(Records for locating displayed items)
——————

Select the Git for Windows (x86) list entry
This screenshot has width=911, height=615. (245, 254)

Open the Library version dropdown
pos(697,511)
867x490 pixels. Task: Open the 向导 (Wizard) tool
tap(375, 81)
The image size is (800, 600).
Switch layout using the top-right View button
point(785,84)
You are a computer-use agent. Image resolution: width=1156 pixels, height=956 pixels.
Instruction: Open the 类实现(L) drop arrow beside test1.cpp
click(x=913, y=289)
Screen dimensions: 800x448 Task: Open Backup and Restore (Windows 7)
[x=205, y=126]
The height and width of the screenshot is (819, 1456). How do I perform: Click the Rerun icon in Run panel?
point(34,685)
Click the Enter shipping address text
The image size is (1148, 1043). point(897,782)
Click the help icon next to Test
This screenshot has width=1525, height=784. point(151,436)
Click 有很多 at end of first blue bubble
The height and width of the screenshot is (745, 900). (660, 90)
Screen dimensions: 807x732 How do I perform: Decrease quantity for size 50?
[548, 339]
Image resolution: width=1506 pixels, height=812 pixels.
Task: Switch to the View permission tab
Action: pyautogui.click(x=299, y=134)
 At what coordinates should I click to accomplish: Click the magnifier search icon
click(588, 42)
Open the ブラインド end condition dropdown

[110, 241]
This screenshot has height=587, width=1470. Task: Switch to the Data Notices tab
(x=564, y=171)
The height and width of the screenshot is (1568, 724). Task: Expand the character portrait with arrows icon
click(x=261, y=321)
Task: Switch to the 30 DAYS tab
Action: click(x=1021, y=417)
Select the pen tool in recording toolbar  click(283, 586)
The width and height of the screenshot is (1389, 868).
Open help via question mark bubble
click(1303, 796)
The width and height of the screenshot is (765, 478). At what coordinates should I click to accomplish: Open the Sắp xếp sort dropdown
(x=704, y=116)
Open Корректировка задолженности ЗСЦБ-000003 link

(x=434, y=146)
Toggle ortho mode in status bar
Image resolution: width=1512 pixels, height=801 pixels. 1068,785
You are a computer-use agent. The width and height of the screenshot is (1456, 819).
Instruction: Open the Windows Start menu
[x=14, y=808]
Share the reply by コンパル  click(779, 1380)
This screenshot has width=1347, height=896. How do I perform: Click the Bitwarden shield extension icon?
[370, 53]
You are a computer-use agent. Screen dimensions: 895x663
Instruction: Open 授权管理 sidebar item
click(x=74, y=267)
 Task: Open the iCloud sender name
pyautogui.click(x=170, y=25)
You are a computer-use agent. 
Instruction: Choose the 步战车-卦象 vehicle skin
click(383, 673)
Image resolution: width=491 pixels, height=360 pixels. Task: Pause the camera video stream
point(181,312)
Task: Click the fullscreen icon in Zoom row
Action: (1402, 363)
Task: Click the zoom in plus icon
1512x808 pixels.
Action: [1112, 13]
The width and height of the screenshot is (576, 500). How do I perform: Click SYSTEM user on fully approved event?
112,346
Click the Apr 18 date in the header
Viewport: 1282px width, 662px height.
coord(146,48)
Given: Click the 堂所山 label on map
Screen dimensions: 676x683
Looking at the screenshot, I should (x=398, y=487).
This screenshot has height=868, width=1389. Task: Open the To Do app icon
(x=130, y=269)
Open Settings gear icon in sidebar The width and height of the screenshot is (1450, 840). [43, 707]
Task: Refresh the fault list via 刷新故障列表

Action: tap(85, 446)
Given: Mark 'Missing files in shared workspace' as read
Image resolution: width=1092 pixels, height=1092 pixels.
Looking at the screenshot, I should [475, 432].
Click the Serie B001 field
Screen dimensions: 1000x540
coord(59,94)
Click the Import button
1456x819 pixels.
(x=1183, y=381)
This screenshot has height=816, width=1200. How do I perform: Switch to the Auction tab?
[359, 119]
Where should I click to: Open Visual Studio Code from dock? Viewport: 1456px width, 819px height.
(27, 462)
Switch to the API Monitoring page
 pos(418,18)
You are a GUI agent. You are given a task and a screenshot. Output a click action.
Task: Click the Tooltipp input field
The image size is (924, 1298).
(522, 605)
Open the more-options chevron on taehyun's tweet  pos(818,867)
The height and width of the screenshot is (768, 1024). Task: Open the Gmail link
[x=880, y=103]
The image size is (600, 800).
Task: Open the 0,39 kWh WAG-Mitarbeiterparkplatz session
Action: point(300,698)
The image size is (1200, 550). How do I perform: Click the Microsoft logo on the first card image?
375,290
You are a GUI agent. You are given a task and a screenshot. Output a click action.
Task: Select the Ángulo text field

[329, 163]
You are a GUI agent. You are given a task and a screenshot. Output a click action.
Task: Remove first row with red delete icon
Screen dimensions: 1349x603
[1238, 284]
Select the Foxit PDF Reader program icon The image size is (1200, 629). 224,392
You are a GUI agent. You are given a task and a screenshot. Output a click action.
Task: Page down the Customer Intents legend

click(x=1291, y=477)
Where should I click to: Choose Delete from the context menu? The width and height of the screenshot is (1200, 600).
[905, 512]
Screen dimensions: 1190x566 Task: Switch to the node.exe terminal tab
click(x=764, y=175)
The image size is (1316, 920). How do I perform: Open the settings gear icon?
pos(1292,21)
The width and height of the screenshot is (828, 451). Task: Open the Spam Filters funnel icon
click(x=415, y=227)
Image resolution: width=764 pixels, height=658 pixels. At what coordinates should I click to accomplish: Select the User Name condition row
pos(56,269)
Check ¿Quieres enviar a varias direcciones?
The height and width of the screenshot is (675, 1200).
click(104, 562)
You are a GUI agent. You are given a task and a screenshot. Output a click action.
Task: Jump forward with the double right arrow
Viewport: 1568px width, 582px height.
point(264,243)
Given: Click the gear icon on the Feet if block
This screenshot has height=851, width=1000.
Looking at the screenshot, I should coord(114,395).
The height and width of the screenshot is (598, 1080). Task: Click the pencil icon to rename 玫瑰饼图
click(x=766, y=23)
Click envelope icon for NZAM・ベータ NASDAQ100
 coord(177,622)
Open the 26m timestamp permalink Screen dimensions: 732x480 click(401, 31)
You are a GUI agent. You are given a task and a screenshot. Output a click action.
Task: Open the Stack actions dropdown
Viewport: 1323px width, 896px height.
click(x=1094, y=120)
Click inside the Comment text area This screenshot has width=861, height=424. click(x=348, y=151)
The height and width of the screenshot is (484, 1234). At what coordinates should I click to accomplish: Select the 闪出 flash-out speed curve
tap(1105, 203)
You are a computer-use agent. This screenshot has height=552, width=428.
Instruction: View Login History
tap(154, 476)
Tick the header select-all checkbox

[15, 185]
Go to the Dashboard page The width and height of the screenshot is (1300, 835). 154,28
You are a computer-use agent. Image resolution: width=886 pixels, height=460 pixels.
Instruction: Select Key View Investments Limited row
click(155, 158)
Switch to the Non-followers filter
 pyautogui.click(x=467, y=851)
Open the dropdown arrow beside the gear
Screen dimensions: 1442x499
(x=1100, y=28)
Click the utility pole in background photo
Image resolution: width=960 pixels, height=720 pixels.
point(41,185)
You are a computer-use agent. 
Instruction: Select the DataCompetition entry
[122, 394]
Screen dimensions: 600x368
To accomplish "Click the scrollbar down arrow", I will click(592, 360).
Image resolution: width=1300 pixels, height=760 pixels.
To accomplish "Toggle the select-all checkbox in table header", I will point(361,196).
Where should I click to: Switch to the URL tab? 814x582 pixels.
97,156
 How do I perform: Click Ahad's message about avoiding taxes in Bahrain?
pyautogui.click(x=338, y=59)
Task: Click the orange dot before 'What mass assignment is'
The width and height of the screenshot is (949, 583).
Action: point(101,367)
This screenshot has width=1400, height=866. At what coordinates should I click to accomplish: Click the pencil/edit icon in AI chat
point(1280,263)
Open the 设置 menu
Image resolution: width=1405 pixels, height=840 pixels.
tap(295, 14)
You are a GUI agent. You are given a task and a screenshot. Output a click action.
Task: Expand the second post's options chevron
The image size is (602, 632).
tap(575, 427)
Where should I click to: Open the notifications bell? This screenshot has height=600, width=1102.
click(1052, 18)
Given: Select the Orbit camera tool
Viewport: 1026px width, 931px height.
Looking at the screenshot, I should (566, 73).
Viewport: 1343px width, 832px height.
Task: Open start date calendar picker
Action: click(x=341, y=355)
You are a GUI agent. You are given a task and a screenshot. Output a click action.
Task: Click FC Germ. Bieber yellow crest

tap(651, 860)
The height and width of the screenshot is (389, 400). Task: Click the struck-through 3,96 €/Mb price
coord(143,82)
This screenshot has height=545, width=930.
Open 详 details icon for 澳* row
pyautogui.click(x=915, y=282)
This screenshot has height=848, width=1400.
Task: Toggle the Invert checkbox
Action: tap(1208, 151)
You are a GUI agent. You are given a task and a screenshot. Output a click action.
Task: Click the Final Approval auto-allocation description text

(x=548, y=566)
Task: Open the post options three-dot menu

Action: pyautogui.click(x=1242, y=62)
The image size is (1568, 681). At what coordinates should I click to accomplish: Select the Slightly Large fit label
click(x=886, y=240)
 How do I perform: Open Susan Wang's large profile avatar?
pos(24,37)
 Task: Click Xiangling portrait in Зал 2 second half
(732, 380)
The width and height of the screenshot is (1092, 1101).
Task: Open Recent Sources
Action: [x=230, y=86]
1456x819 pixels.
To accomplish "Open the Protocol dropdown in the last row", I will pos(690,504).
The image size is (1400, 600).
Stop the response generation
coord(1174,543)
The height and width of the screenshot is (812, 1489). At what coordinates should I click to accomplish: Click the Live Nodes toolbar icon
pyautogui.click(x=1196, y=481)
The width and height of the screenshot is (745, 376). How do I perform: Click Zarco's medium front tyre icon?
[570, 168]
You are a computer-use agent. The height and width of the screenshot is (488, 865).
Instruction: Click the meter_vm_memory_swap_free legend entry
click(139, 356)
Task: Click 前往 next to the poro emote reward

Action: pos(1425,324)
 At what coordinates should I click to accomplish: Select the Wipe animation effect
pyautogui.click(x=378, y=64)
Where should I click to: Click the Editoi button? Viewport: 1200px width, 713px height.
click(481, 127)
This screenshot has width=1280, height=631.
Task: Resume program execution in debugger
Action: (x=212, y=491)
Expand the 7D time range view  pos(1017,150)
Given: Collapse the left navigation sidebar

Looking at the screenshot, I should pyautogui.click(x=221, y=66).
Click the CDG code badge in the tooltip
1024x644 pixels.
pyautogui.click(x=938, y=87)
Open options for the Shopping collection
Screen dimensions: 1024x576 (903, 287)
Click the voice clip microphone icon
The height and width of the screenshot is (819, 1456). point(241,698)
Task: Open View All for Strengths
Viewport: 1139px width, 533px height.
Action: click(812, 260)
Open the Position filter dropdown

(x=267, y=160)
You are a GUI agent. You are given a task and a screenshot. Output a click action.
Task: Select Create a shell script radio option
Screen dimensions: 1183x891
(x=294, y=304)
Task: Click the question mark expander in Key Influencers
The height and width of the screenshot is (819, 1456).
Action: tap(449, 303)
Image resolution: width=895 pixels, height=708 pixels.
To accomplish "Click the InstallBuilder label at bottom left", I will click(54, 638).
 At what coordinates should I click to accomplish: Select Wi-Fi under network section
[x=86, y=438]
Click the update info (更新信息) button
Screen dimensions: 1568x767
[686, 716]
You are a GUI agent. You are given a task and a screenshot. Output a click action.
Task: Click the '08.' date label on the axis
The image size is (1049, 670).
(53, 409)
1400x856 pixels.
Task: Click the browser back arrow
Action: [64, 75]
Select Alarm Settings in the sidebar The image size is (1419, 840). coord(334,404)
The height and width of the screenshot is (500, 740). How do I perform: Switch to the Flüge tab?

——————

▸ **Exercise**
Reproduce the rows verbatim, from the line containing "You are a computer-use agent. Image resolution: width=1156" through the line containing "Select the pen", including both of those lines.

▸ **Answer in full**
You are a computer-use agent. Image resolution: width=1156 pixels, height=956 pixels.
Instruction: Open the 类实现(L) drop arrow beside test1.cpp
click(x=913, y=289)
Screen dimensions: 800x448 Task: Open Backup and Restore (Windows 7)
[x=205, y=126]
The height and width of the screenshot is (819, 1456). How do I perform: Click the Rerun icon in Run panel?
point(34,685)
Click the Enter shipping address text
The image size is (1148, 1043). point(897,782)
Click the help icon next to Test
This screenshot has width=1525, height=784. point(151,436)
Click 有很多 at end of first blue bubble
The height and width of the screenshot is (745, 900). (660, 90)
Screen dimensions: 807x732 How do I perform: Decrease quantity for size 50?
[548, 339]
Image resolution: width=1506 pixels, height=812 pixels.
Task: Switch to the View permission tab
Action: pyautogui.click(x=299, y=134)
 At what coordinates should I click to accomplish: Click the magnifier search icon
click(588, 42)
Open the ブラインド end condition dropdown

[110, 241]
This screenshot has height=587, width=1470. Task: Switch to the Data Notices tab
(x=564, y=171)
The height and width of the screenshot is (1568, 724). Task: Expand the character portrait with arrows icon
click(x=261, y=321)
Task: Switch to the 30 DAYS tab
Action: click(x=1021, y=417)
Select the pen tool in recording toolbar  click(283, 586)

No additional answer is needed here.